What the task requires: Please copy the items below word for word, starting with the line that contains "Open the Media library icon" and going on through the line that contains "pos(224,206)".

※

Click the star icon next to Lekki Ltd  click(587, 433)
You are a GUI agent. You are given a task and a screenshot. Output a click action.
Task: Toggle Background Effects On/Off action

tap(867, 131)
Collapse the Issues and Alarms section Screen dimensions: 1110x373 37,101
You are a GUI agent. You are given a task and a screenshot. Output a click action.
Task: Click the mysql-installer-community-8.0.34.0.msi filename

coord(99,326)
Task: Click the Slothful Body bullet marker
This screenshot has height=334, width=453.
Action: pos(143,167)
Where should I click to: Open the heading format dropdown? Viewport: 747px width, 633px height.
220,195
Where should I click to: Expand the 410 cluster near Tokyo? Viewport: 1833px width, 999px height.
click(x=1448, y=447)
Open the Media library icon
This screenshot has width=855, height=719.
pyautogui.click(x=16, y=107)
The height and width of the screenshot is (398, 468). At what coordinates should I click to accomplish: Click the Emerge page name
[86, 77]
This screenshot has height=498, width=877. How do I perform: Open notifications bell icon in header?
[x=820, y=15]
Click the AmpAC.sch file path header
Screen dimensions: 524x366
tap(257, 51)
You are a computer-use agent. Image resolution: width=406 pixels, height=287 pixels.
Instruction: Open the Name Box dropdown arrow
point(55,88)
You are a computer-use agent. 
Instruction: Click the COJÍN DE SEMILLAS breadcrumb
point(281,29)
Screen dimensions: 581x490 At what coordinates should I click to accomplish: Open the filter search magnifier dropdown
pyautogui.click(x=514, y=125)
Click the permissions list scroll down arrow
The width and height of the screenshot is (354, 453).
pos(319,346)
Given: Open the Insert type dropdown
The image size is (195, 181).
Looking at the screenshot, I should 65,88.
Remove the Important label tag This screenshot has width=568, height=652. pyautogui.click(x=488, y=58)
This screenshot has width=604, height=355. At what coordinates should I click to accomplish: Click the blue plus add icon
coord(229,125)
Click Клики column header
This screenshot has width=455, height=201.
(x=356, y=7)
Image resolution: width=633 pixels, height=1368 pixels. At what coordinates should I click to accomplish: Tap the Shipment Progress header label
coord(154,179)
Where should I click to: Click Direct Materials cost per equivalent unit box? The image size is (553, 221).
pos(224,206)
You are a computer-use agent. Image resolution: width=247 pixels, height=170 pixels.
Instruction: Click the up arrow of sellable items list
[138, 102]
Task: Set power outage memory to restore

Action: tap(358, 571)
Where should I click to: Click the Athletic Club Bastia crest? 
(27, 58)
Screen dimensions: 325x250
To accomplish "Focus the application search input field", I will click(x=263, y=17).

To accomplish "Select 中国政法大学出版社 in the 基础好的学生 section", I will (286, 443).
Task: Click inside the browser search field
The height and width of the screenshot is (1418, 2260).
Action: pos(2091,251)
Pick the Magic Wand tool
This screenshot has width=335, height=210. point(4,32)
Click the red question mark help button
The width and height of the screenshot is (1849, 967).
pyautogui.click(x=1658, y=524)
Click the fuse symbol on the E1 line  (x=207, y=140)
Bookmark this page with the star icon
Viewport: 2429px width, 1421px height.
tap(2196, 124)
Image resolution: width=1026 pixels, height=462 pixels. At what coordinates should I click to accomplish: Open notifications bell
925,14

※

Exercise answer:
Open the Media library icon
This screenshot has width=855, height=719.
pyautogui.click(x=16, y=107)
The height and width of the screenshot is (398, 468). At what coordinates should I click to accomplish: Click the Emerge page name
[86, 77]
This screenshot has height=498, width=877. How do I perform: Open notifications bell icon in header?
[x=820, y=15]
Click the AmpAC.sch file path header
Screen dimensions: 524x366
tap(257, 51)
You are a computer-use agent. Image resolution: width=406 pixels, height=287 pixels.
Instruction: Open the Name Box dropdown arrow
point(55,88)
You are a computer-use agent. 
Instruction: Click the COJÍN DE SEMILLAS breadcrumb
point(281,29)
Screen dimensions: 581x490 At what coordinates should I click to accomplish: Open the filter search magnifier dropdown
pyautogui.click(x=514, y=125)
Click the permissions list scroll down arrow
The width and height of the screenshot is (354, 453).
pos(319,346)
Given: Open the Insert type dropdown
The image size is (195, 181).
Looking at the screenshot, I should 65,88.
Remove the Important label tag This screenshot has width=568, height=652. pyautogui.click(x=488, y=58)
This screenshot has width=604, height=355. At what coordinates should I click to accomplish: Click the blue plus add icon
coord(229,125)
Click Клики column header
This screenshot has width=455, height=201.
(x=356, y=7)
Image resolution: width=633 pixels, height=1368 pixels. At what coordinates should I click to accomplish: Tap the Shipment Progress header label
coord(154,179)
Where should I click to: Click Direct Materials cost per equivalent unit box? The image size is (553, 221).
pos(224,206)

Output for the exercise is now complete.